▶ [WHAT TO WORK ON] Would you transcribe only the lines below, from the one containing "The height and" through the end of the material, exactly and with no pictures?

▶ [RECORDS PROVIDED]
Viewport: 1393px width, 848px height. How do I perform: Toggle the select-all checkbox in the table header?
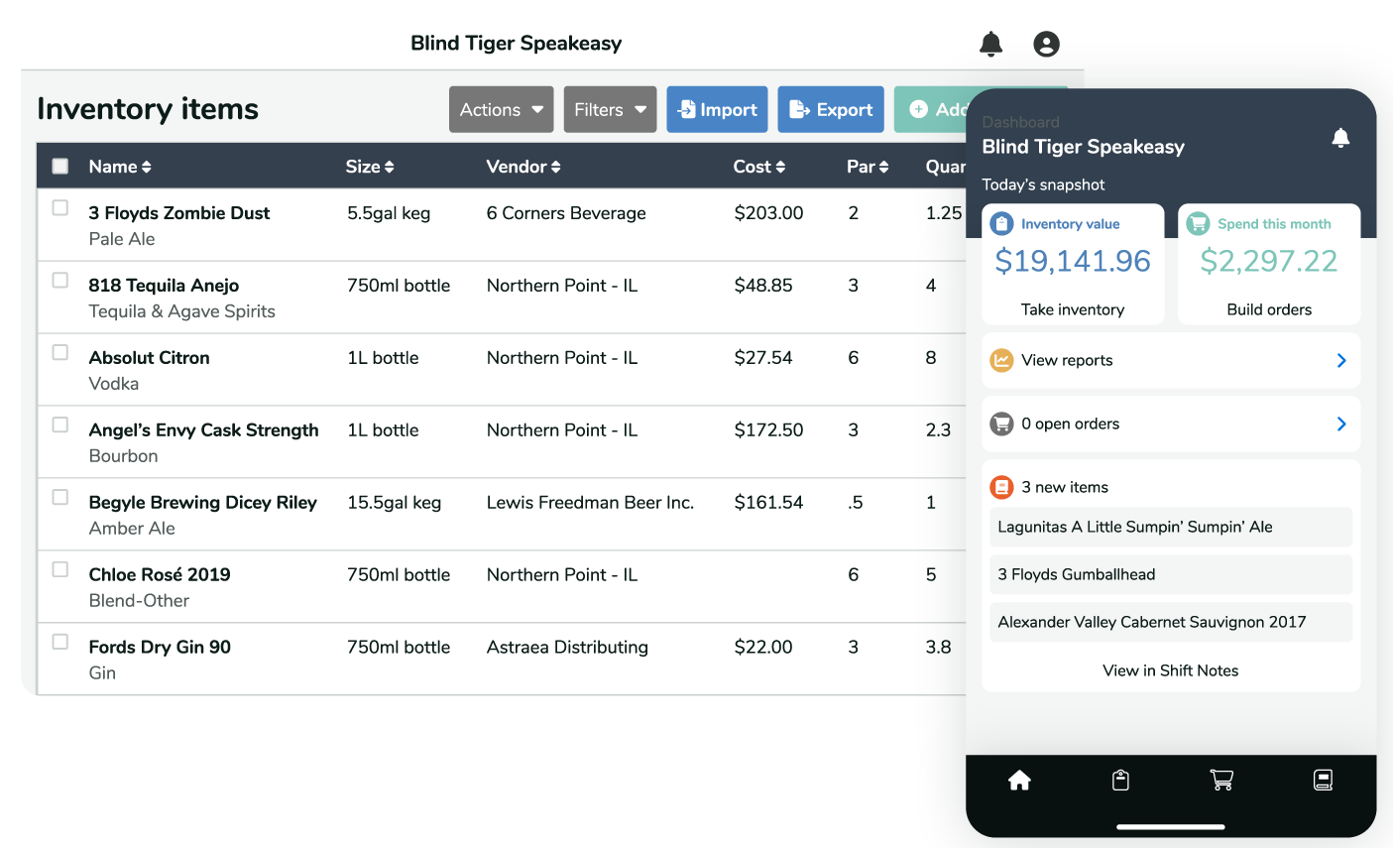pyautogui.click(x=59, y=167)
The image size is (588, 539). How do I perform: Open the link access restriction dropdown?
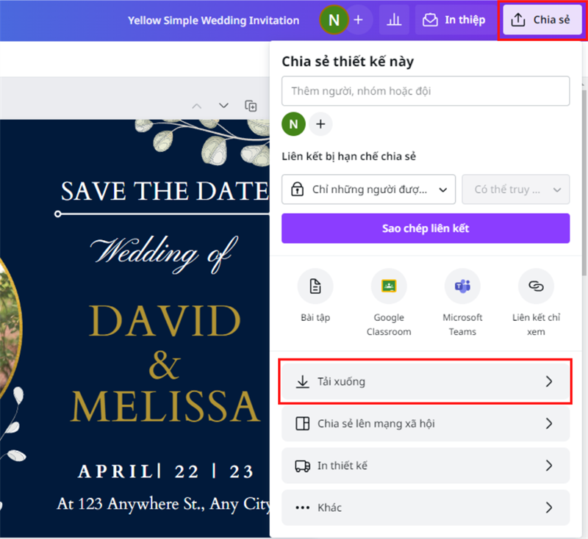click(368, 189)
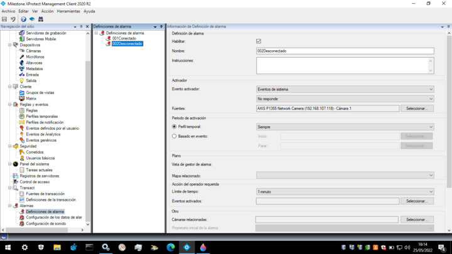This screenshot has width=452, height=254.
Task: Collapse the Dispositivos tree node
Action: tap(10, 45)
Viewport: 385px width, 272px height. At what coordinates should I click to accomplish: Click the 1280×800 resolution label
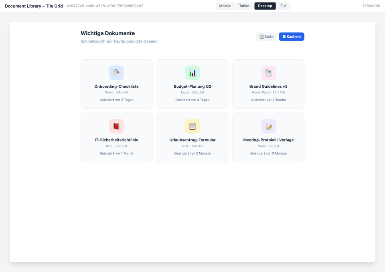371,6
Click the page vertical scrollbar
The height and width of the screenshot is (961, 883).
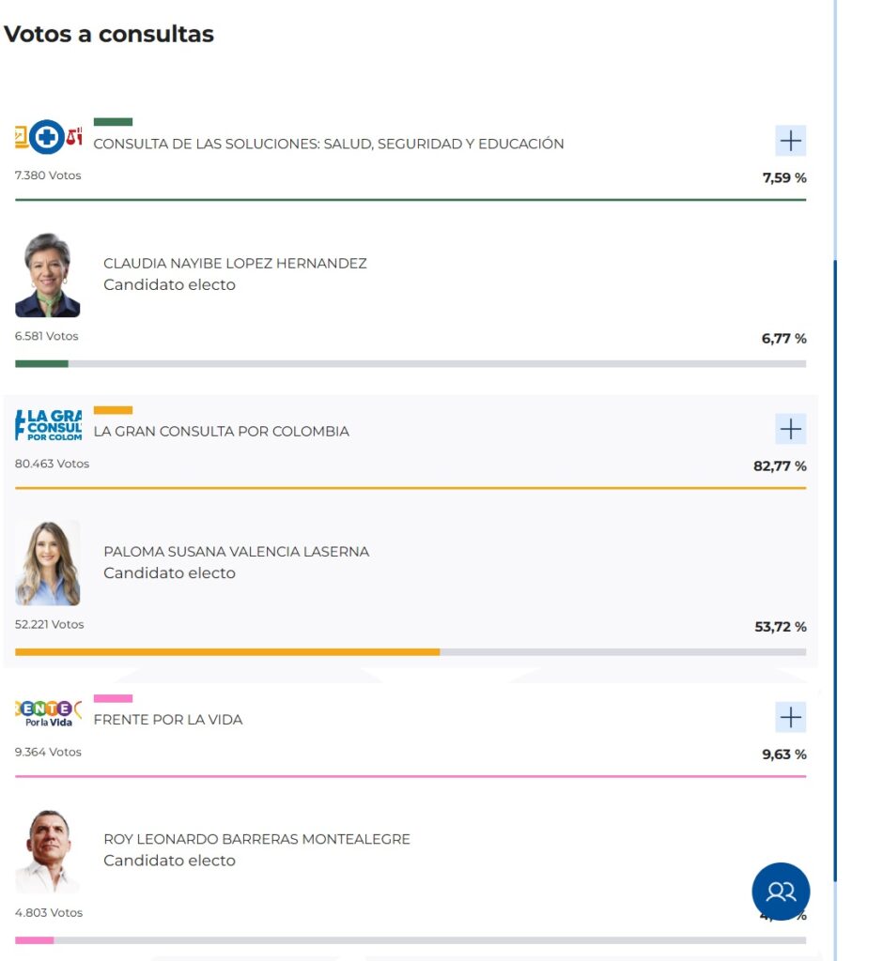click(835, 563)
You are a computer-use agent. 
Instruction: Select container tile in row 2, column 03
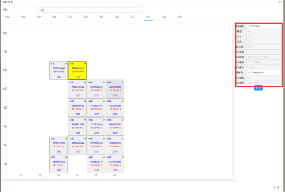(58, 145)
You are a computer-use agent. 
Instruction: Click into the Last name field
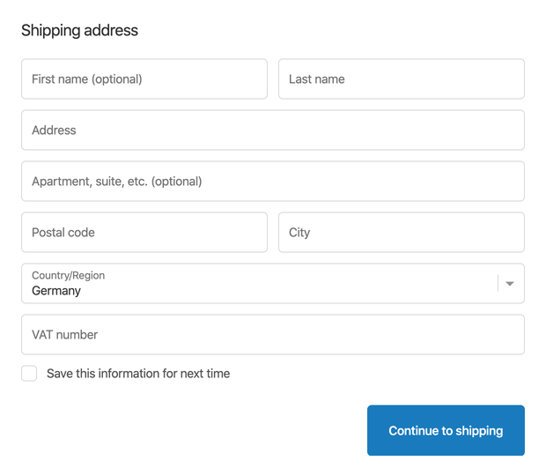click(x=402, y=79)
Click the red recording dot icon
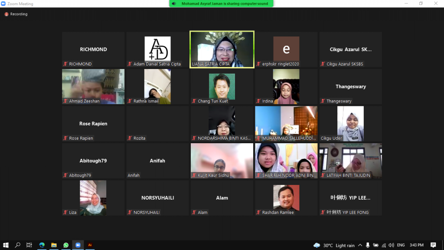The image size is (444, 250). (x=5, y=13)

▶ [WRITTEN RESPONSE]
The height and width of the screenshot is (961, 883).
click(835, 563)
You are a computer-use agent. 
Instruction: Select container tile in row 2, column 03
(58, 145)
You are a computer-use agent. 
Instruction: Click into the Last name field
click(x=402, y=79)
Click the red recording dot icon
The image size is (444, 250). (x=5, y=13)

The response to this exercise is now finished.